Title: Thermodynamic framework for coupling of elasto-viscoplasticity and nonlocal anisotropic damage for microelectronics solder alloys
Authors: Rashid K. Abu Al-Rub
Addresses: Zachry Department of Civil Engineering Texas A&M University College Station, TX 77843, USA
Abstract: The microstructure of soldered materials is known to have a strong influence on damage initiation and propagation and being localised. Moreover, it is well-established in the literature that the final failure of a solder joint is preceded by inhomogeneities in the deformation of the joint at relatively early stages, and that predicting the non-uniform micro-damage distribution during thermo-mechanical loading allows one to ultimately predict the failure location and time and then in turn improve the performance and reliability of microelectronic solder alloys. This study develops a general consistent and systematic framework for the analysis of microelectronic solder alloys that assesses a strong coupling between rate-dependent plasticity and rate-dependent damage within the framework of thermodynamic laws and nonlocal gradient-dependent theory.
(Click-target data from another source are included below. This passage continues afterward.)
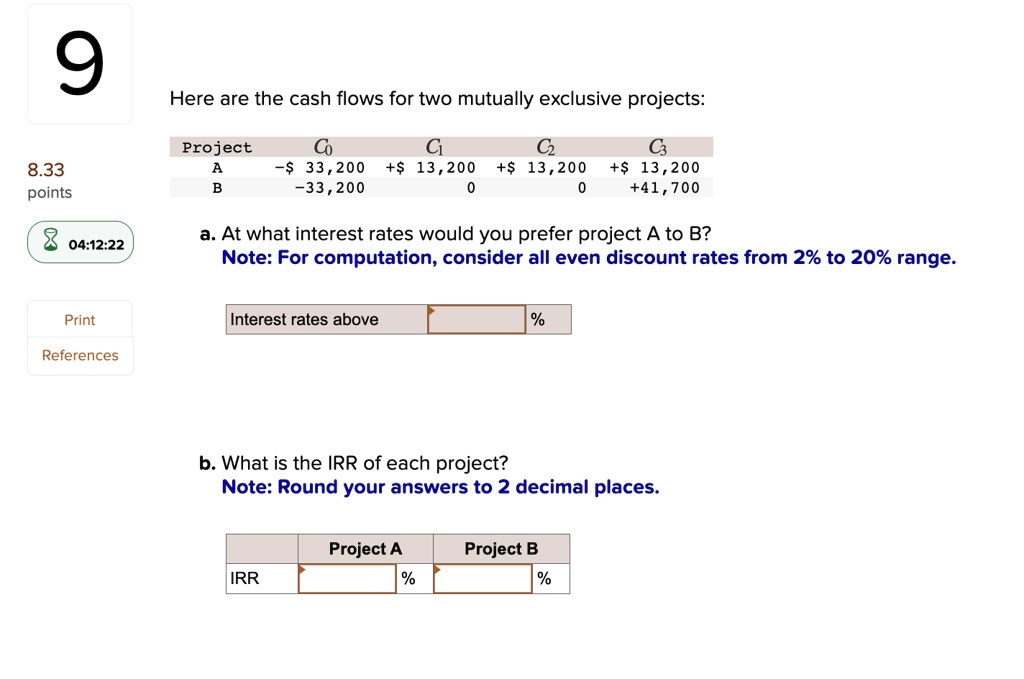
Task: Select the flag marker on interest rates field
Action: tap(432, 310)
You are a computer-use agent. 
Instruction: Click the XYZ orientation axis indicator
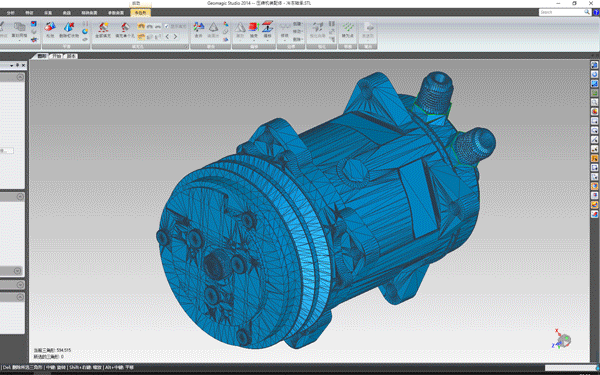[x=562, y=339]
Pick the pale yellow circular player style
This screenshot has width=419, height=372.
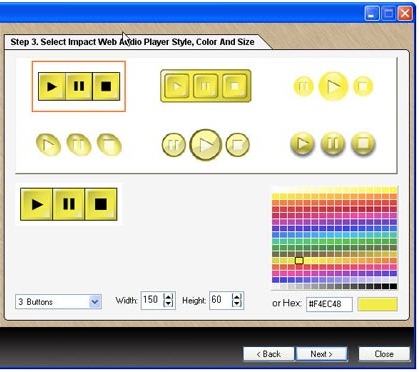(333, 86)
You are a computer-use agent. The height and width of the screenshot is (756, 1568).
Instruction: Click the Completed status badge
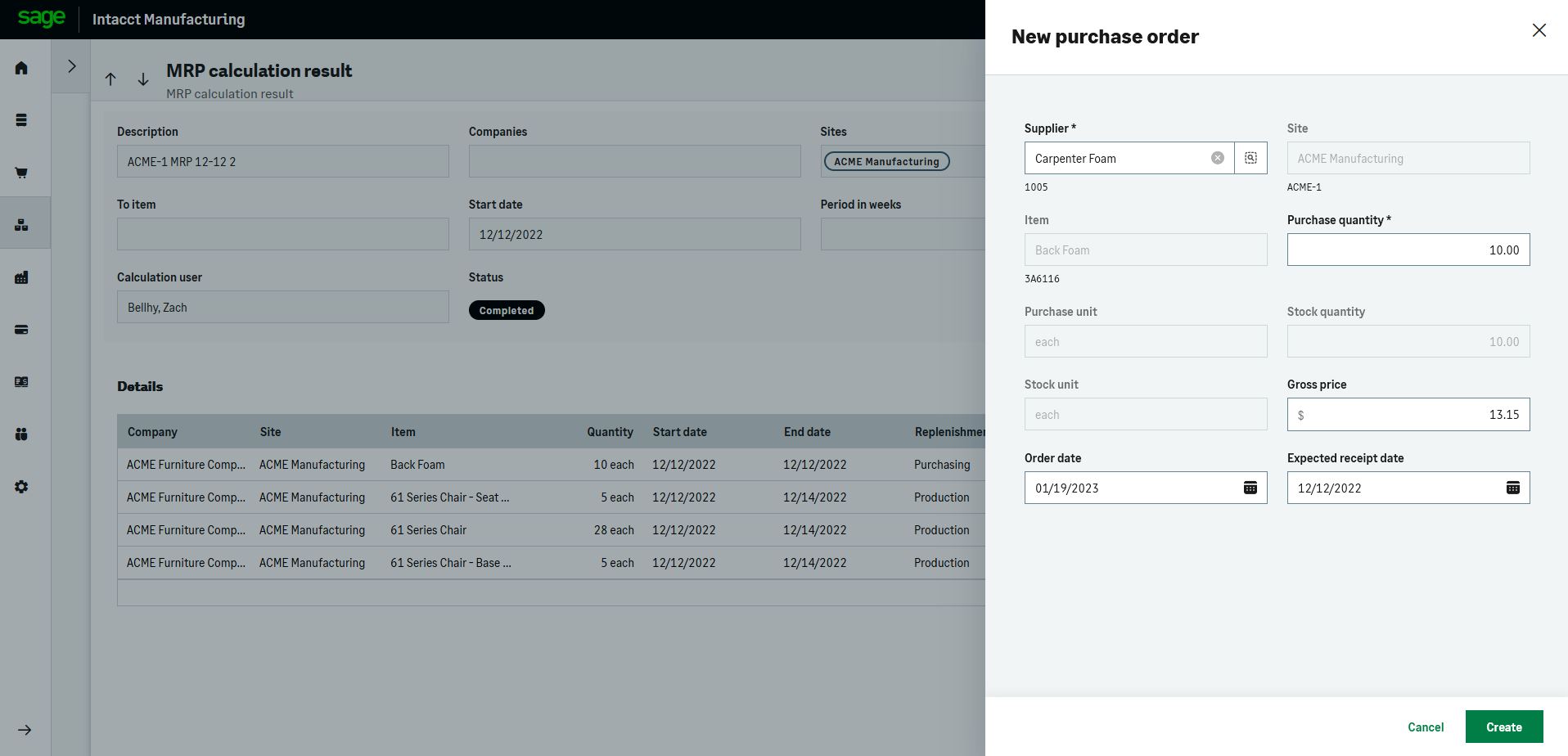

The model presented in this paper can be considered as a feasible thermodynamic approach for microelectronic solder alloys that enables one to derive various coupled thermo-viscoplasticity-viscodamage theories by introducing simplifying assumptions.
Keywords: nonlocal damage; anisotropic damage; viscoplasticity; heterogeneous media; length scale; elastoplasticity; microelectronics; solder alloys; microstructure; solder joints; plasticity; solder joint failure; thermodynamics.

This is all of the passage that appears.